- _EXERCISE DETAILS_
Which lines of the listing below contain the word "agent"? Copy each of them.

- _EXTRACTED DATA_
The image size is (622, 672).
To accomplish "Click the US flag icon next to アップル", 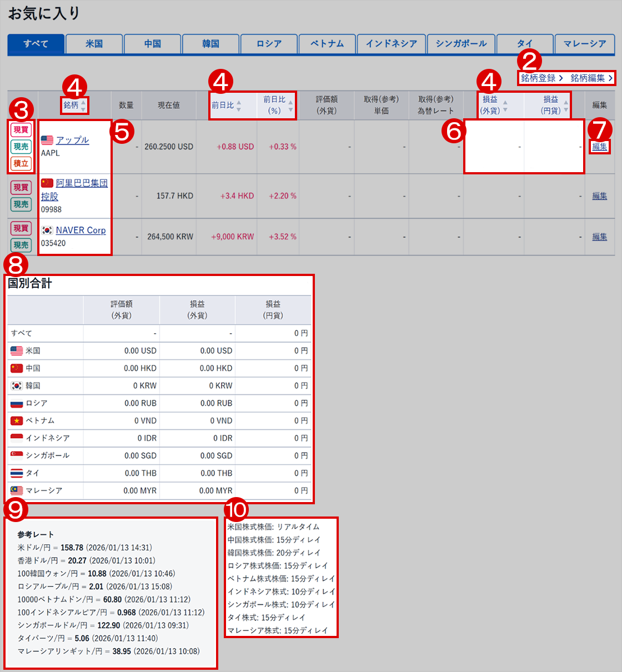I will 48,140.

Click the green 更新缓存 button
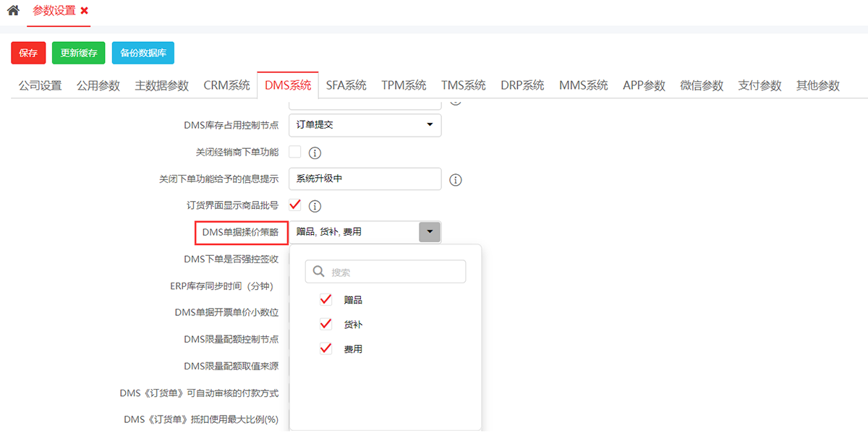[x=78, y=53]
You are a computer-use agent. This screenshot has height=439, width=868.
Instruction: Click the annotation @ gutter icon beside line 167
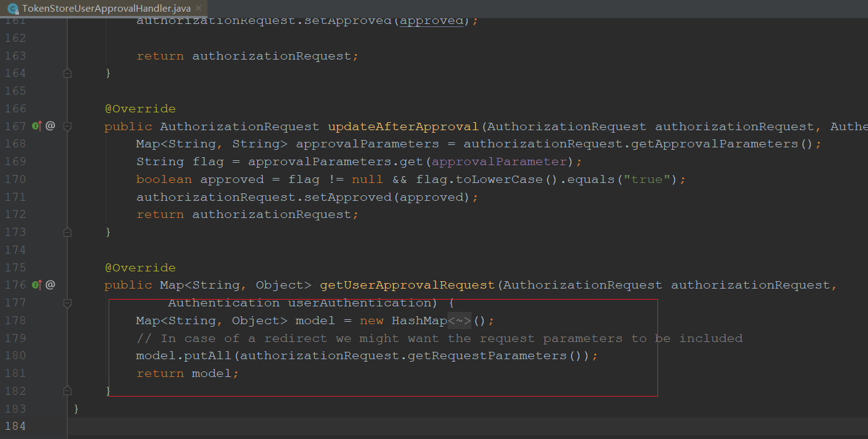coord(50,125)
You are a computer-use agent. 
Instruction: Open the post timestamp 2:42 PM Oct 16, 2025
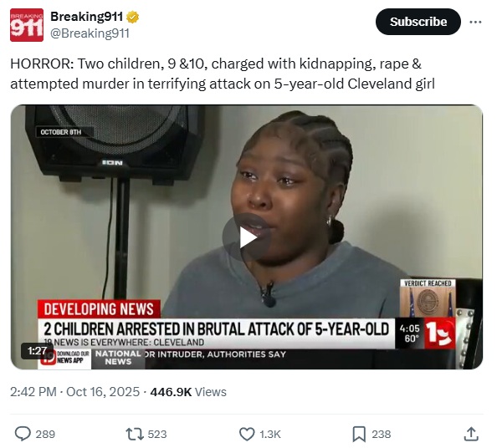pos(74,392)
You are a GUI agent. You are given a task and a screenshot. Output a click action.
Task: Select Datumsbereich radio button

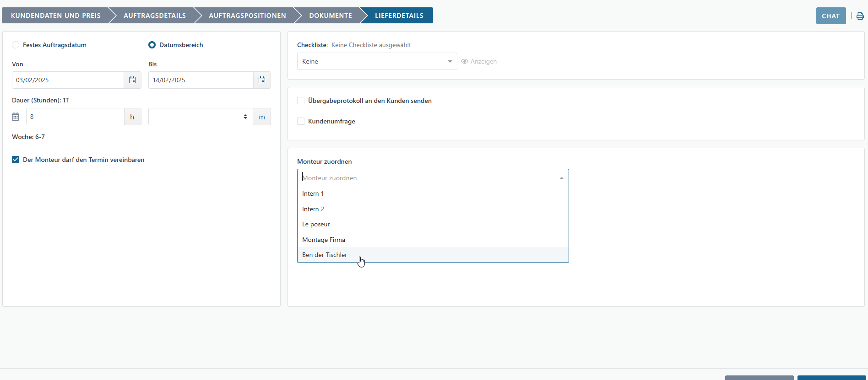(x=152, y=45)
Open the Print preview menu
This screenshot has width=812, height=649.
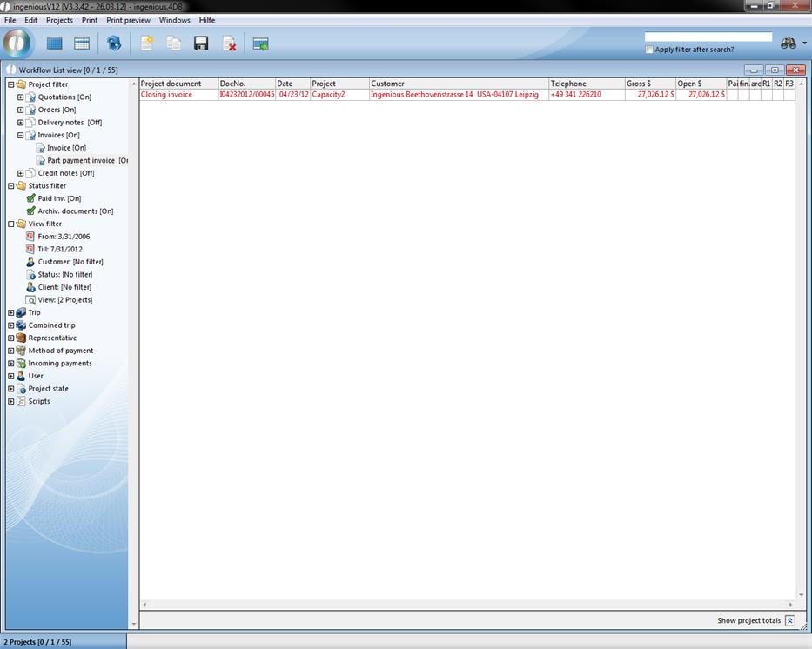tap(128, 20)
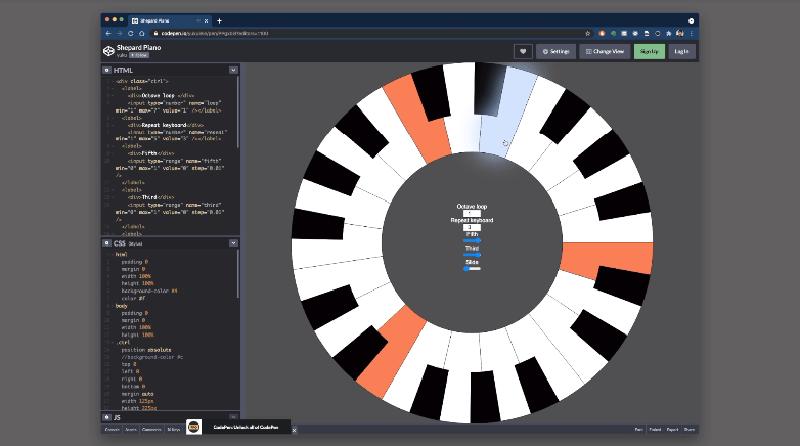Click the Log In button
800x446 pixels.
coord(681,51)
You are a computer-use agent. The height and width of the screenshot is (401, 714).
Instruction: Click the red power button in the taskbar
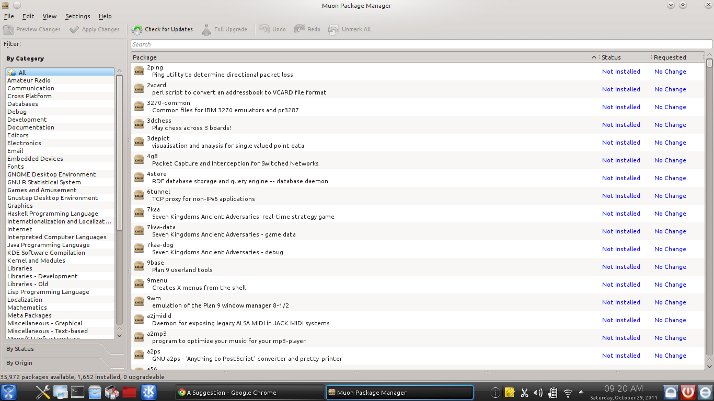[687, 392]
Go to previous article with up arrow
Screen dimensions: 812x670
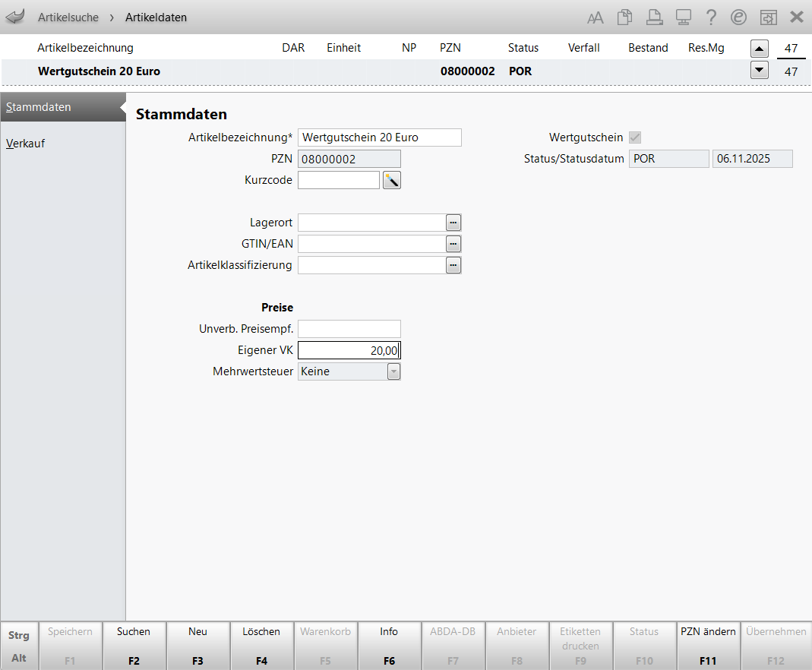click(x=759, y=49)
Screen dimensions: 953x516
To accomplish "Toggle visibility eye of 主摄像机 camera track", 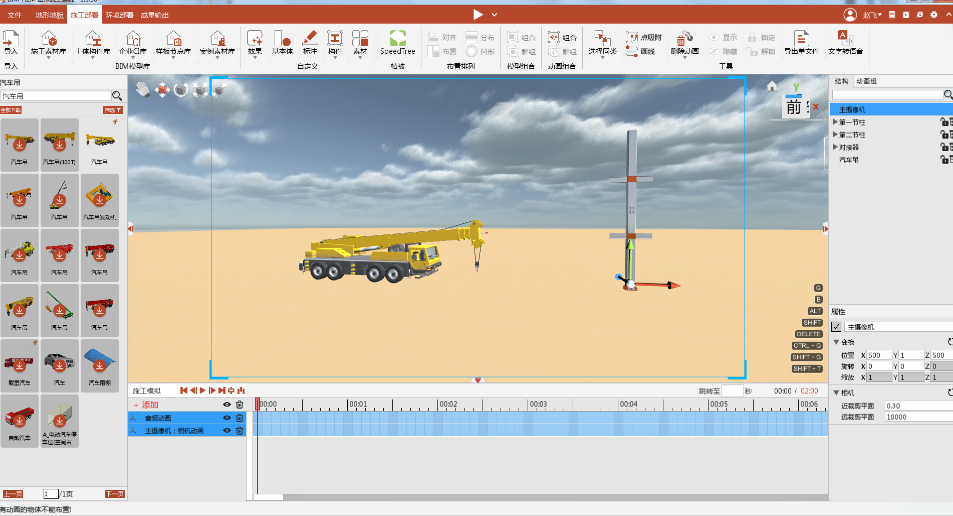I will point(227,430).
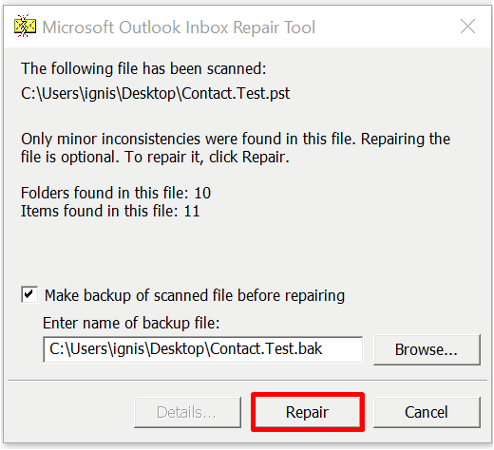494x450 pixels.
Task: Cancel the repair operation
Action: pos(427,412)
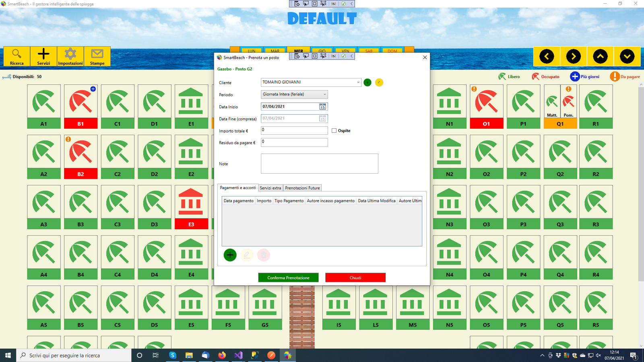Open the Data Inizio calendar picker
The image size is (644, 362).
[x=322, y=107]
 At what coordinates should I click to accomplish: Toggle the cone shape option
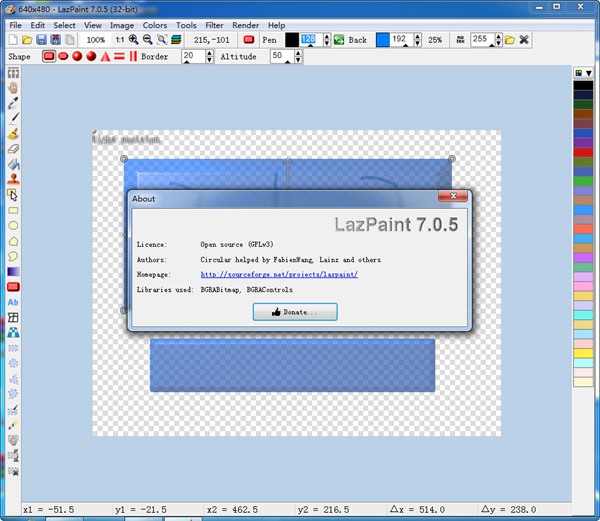[x=105, y=57]
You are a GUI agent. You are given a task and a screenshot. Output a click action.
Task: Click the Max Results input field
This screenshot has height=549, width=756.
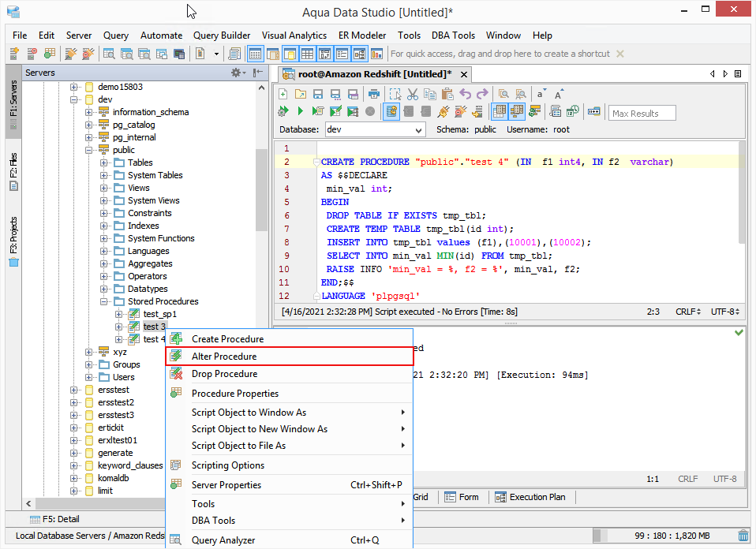(642, 113)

- _RESULT BELOW_
You are a computer-use agent. This screenshot has height=439, width=868.
You are a computer-use agent. 
You are a GUI agent. You are given a task and a screenshot. Output a click action.
You are a computer-use agent. The height and width of the screenshot is (401, 714).
You are a GUI agent. You are given a task and a screenshot. Output a click action.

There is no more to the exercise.